Gejala hiperopia atau rabun dekat, benar-benar kita saksikan
hampir telah mewabah di tubuh ummat ini. Jika boleh meminjam peribahasa ‘semut
di seberang lautan terlihat tapi gajah di depan mata tiada terlihat’,
sepertinya keadaan inilah yang sedang kita alami. Kita tiba-tiba muncul dengan
sebentuk gairah ketika berada dalam diskusi-diskusi yang membahas tentang
perbedaan pendapat dalam hal boleh atau tidak mengucapkan selamat natal bagi
seorang muslim, namun tiba-tiba kita harus menutup mata dengan kondisi sosial
kemasyarakatan yang paling dekat dengan kita, keluarga, tetangga, dan seterusnya hanya karena berbeda madzhab,
organisasi massa (ormas), partai, dan bahkan hanya karena berbeda guru ngaji.

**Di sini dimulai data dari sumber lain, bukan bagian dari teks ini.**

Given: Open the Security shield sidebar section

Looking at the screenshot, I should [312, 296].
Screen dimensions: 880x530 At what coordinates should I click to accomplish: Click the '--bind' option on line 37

Perbedaan ormas atau madzhab. Kita tidak dapat menutup mata atas
keyataan ini, sudah berapa banyak konflik antar sesama muslim hanya karena
perbedaan ormas dan madzhab. Sudah berapa banyak perdebatan yang dipenuhi
kata-kata kasar dan kotor antar sesama muslim hanya kerana perbedaan partai dan
guru ngaji. Saling menyalahkan, masing-masing merasa diri paling benar, bahkan
sampai pada level takfir atau mengkafirkan, antar sesama muslim.
Lalu dimana nilai-nilai toleransi yang kita agung-agungkan, tenggang
rasa, sikap saling menghargai dan menghormati. Bagai mencari jarum pada
tumpukan jerami. Lalu mengapa begitu mudah kita ‘jagokan’ toleransi kepada yang
berbeda agama? Apakah sesama muslim tidak berhak menikmati manisnya buah
toleransi yang selama ini kita tanam pada lahan kehidupan sosial dan
bermasyarakat? Bukankah keempat imam madzhab yang kita anut telah mencontohkan
nilai-nilai toleransi dianatara mereka? Ini adalah ‘pekerjaan rumah’ yang harus
segera kita jawab dan selesaikan.
Penulis ingin mengajak kita merenungi sikap tasaamuh di antara
keempat madzhab di atas. Empat madzhab sunni tidak pernah mengklaim bahwa diri
merekalah yang paling benar sedang yang lainnya adalah sesat. Imam Maliki
pernah ditawari khalifah untuk menyatukan ummat islam dengan berpegang pada
kitab al-Muwattho’ nya, tapi beliau menolak karena menghargai pendapat
hasil ijtihad para ulama yang
lain. Imam Syafi’i bahkan pernah mengungkapkan bahwa dirinya hanyalah manusia
biasa yang mungkin saja hasil ijtihad nya salah, karenanya boleh
ditinggalkan untuk mengikuti yang lain. Begitu juga dengan imam Hanafi dan Hanbali,
mereka tidak pernah mengklaim bahwa pendapat merekalah yang paling benar.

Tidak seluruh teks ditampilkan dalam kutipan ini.